Sans Faceted Epse 14 is a very bold, normal width, medium contrast, upright, normal x-height font.
Keywords: headlines, posters, logos, packaging, sports branding, industrial, sci‑fi, retro arcade, assertive, mechanical, impact, futurism, industrial tone, geometric styling, display emphasis, angular, faceted, chamfered, blocky, squared counters.
A heavy, block-constructed sans with sharp planar facets replacing smooth curves. Strokes are broad and uniform, with chamfered corners, flattened terminals, and squared interior counters that read like cut-outs. Rounded letters (C, G, O, Q) are built from straight segments and angled joins, creating an octagonal rhythm; diagonals (A, K, M, N, V, W, X, Y) are crisp and steep. The lowercase mirrors the uppercase’s geometric logic, with compact bowls and simplified joins, producing a consistent, grid-like texture across words. Numerals follow the same carved, angular structure with strong, poster-like presence.
Best suited for display typography where impact matters: headlines, posters, titles, and logo wordmarks. It also fits packaging, event graphics, esports or sports branding, and tech/industrial themed layouts where angular, engineered letterforms reinforce the message. Use with generous size and spacing when clarity is critical.

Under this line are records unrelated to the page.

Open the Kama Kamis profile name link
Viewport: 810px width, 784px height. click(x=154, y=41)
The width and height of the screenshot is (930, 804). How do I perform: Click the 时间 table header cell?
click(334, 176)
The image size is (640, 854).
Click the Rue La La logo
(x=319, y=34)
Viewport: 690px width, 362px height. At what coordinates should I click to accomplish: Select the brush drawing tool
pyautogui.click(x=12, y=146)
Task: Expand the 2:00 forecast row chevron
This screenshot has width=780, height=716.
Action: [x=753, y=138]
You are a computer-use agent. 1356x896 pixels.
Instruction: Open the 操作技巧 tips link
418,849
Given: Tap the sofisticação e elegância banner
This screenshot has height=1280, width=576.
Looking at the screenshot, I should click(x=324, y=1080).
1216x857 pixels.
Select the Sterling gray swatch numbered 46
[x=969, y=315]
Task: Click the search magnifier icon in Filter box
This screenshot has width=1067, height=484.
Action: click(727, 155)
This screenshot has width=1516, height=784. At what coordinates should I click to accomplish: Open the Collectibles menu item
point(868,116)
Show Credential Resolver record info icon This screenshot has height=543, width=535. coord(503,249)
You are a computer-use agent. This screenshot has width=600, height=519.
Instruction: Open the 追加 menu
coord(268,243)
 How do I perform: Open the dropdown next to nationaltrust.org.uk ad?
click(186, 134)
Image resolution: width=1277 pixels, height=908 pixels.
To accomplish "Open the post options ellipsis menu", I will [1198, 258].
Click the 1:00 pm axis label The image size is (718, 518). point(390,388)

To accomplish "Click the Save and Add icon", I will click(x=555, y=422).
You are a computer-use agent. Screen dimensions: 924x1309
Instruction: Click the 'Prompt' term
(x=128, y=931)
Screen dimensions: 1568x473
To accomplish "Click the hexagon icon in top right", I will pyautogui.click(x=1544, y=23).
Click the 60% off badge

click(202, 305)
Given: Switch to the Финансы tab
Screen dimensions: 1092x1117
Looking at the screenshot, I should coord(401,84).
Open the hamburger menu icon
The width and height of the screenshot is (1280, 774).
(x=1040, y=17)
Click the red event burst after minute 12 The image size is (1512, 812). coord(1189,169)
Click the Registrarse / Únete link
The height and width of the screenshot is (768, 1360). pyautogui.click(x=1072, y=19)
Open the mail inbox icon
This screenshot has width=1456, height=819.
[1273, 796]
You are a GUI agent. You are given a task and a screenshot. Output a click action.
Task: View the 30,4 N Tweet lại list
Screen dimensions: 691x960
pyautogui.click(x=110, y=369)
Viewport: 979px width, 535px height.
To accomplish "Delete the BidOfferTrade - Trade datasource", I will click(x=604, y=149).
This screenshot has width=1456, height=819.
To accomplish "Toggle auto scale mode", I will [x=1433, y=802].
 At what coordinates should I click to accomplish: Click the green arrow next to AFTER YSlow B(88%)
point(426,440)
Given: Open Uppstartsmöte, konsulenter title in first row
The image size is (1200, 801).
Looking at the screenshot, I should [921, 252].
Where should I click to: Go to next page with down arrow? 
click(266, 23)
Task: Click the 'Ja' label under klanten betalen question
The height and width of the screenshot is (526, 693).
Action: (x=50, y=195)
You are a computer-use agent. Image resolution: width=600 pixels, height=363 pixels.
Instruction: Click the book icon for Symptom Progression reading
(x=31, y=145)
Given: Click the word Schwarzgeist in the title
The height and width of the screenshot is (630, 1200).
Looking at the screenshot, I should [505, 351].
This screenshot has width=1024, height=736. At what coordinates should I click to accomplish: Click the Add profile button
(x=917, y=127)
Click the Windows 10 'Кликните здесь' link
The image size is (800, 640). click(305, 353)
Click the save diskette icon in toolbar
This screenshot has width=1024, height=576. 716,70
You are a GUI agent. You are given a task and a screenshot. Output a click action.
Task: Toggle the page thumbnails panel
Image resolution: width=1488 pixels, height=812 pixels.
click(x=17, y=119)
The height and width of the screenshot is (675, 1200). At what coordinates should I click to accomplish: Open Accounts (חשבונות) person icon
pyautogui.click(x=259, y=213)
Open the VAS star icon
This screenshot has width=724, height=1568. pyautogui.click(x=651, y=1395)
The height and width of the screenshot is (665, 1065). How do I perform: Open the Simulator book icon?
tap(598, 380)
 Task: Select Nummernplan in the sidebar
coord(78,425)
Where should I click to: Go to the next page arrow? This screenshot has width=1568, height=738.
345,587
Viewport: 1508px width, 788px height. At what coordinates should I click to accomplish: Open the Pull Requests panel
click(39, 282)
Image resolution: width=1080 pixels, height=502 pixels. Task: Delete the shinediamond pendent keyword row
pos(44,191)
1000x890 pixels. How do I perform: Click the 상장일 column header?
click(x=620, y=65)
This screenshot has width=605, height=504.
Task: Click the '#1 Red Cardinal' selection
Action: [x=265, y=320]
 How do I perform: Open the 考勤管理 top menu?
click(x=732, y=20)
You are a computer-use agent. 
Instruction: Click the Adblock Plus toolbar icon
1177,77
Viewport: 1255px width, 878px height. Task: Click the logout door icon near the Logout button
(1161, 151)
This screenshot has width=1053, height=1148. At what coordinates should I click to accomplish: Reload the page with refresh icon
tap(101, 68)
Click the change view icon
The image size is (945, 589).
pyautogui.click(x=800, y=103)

The overall tone feels engineered and high-impact—more machine-cut than hand-drawn. Its faceted geometry and tight, squared counters evoke sci-fi interfaces, industrial labeling, and retro digital or arcade aesthetics. The dense black mass gives it an assertive, no-nonsense voice that reads as bold, technical, and slightly futuristic.
The design appears intended to translate a geometric, faceted motif into a compact, high-contrast silhouette that stays punchy in short phrases. By substituting curves with angled planes and squared counters, it aims to deliver a futuristic/industrial personality while maintaining consistent, repeatable forms across the alphabet and numerals.
Word shapes appear compact and tightly structured, with distinctive cut-in notches and internal rectangular apertures that add a “stenciled”/carved impression without breaking continuity. The design’s strong geometric repetition creates a steady rhythm in headlines, but the dense interiors can visually fill in at small sizes, favoring larger display settings.